Nonlinear mixed-effects modelling was performed with NONMEM version 7.3 (26), executed through PsN version 7.4 (27). Graphics were made with R (28). The Laplace estimation method, with interaction for the CV models, was used for all model evaluations.

## RESULTS

The BI model had fewer parameters compared with the published implementation of an ordered categorical model for the Likert data set (13 and 18, respectively). The ∆AIC was 1555 in favour of the BI model. When ∆OFV was calculated from cross-validated analyses of the two models, the difference was 1694 in favour of the BI model. When the analysis was performed without Markov elements in either the BI or CV model, the ∆AIC was 810 in favour of the BI model.

*g*() function improved the goodness of fit, with decreases in the OFV ranging from 57 to 4446 (not shown).

Fit to different composite scale data sets for bounded integer and continuous variable models

Disease | Scale | No. of parameters CV = BI | CV AIC | ∆AIC CV-BI | ∆Cross-validated OFV CV-BI |
---|---|---|---|---|---|

Parkinson’s disease | MDS-UPDRS motor | 14 | 18,539 | 74 | 61 |

Parkinson’s disease | UPDRS motor | 16 | 5631 | 62 | 84 |

Alzheimer’s disease | ADAS-Cog | 11 | 20,358 | 729 | 729 |

Schizophrenia | PANSS | 17 | 56,178 | − 63 | − 70 |

Schizophrenia | PANSS | 15 | 61,575 | 11 | 22 |

Neuropathic pain | Likert | 18 | 48,938 | 1555 | 1694 |

Figure 2 displays residual analyses for composite score data.

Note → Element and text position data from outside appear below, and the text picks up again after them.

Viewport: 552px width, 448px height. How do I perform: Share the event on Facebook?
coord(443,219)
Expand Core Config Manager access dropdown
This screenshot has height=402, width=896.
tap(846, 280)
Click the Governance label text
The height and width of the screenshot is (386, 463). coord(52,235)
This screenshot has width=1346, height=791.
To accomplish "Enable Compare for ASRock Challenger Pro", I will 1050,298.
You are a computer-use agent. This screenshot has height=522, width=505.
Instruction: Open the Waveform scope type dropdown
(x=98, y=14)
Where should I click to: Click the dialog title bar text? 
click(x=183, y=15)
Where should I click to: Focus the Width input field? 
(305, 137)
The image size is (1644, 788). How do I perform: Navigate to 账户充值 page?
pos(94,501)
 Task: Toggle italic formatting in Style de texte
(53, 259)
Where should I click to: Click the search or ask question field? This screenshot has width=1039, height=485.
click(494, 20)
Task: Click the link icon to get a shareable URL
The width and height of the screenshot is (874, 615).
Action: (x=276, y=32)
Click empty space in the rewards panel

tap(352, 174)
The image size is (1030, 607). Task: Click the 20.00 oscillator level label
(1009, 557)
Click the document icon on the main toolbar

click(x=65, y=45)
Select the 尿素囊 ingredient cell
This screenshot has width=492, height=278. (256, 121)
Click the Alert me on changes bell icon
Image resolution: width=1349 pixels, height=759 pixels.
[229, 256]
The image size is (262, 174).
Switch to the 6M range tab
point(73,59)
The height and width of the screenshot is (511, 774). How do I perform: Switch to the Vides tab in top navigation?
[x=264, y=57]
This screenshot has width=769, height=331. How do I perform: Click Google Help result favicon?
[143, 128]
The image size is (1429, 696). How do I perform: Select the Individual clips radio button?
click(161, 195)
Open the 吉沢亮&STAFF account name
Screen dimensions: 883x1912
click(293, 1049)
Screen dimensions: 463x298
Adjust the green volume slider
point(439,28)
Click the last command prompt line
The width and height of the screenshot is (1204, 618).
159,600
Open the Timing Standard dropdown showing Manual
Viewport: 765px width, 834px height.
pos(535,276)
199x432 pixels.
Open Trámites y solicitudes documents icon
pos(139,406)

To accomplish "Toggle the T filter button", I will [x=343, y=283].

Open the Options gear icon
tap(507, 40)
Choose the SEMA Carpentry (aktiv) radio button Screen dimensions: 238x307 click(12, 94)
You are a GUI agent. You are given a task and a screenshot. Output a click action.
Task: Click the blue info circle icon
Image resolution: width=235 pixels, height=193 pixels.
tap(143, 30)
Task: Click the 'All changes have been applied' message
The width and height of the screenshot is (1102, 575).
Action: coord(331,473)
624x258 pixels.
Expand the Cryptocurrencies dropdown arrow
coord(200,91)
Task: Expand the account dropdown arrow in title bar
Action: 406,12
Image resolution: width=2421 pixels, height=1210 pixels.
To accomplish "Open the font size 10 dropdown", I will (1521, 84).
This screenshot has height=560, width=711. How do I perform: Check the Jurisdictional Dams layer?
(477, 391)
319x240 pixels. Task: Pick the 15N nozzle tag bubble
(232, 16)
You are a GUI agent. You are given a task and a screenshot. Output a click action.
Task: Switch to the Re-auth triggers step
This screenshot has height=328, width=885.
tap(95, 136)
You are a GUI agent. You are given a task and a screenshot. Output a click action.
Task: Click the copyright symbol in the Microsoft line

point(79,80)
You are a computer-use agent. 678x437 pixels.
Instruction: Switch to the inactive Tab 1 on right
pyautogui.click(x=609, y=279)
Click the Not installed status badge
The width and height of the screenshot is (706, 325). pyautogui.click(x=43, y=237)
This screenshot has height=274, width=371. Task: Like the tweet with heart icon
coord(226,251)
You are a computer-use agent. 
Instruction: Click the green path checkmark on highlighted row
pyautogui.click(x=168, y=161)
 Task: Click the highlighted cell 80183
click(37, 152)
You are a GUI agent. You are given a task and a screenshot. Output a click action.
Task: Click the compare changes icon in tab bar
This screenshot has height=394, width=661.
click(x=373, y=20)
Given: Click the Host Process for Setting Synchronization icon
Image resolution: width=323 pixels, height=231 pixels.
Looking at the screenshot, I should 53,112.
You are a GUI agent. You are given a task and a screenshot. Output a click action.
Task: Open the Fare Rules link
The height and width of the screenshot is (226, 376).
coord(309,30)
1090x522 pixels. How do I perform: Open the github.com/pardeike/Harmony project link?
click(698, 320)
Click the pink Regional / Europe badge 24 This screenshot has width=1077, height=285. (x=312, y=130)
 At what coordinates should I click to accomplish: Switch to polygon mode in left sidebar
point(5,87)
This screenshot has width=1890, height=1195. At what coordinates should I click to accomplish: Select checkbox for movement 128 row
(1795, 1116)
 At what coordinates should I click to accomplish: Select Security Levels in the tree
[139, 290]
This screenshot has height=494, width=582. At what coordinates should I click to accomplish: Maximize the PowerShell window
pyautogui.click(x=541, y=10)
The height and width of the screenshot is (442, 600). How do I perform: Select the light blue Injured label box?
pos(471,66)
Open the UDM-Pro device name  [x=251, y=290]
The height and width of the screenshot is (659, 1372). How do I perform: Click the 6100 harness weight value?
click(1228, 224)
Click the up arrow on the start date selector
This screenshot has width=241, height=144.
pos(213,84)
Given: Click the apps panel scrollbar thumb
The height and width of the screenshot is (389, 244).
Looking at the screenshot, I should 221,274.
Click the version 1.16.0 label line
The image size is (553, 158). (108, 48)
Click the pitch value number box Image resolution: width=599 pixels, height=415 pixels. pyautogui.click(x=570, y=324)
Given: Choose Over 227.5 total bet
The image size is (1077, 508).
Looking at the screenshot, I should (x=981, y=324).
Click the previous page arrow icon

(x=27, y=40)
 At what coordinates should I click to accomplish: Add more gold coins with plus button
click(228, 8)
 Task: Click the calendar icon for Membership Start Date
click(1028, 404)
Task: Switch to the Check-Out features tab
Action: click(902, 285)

For all the data sets, it has a mean value close to 0 and a variance close to 1. There is a slight trend in some residuals, such as for the UPDRS BI model, indicating that the model structure could be improved.

## DISCUSSION

### Bounded Integer *Versus* Ordered Categorical Model

The BI model described the Likert pain scale data better than the model treating the data as OC, both in fit (∆AIC = 1555) and external validation (cross-validated ∆OFV = 1694). This is the only comparison where there is a difference in the number of parameters between the BI model and the model used for comparison. In this case, there were 5 fewer parameters in the BI model. Thus, a disadvantage of the OC model is that it requires many parameters which make it less suitable for scales with many categories. As the number of categories increases, the OC model will also require more observations to support these parameters. A related problem is that with the OC model, the probability of categories that are not present in the data cannot be estimated. Either the probability of such scores needs to be fixed to zero or individual categories need to be merged into groups. The BI approach handles these probabilities implicitly, making it possible to predict and simulate scores not present in a given data set. The BI model assumes that all scores that make up a scale are possible and also that the probability of a non-extreme score is larger than at least one of the nearest adjacent scores, so that *P*_{i, j}(*k*) > min(*P*_{i, j}(*k* − 1), *P*_{i, j}(*k* + 1)). This inherent assumption could pose a problem if the distribution of scores is for some reason not unimodal, e.g. if 5 and 7 are much more common than 4, 6 and 8. Such data have been observed when pain intensity has been captured using pictures with different face expressions (29). While similar problems may occur when rating scales use verbal expressions to identify categories, one can assume that there is less risk when, as in the present case, pain intensity response is solicited directly using a numerical scale, where patients identify the numerical category they associate with their present pain intensity.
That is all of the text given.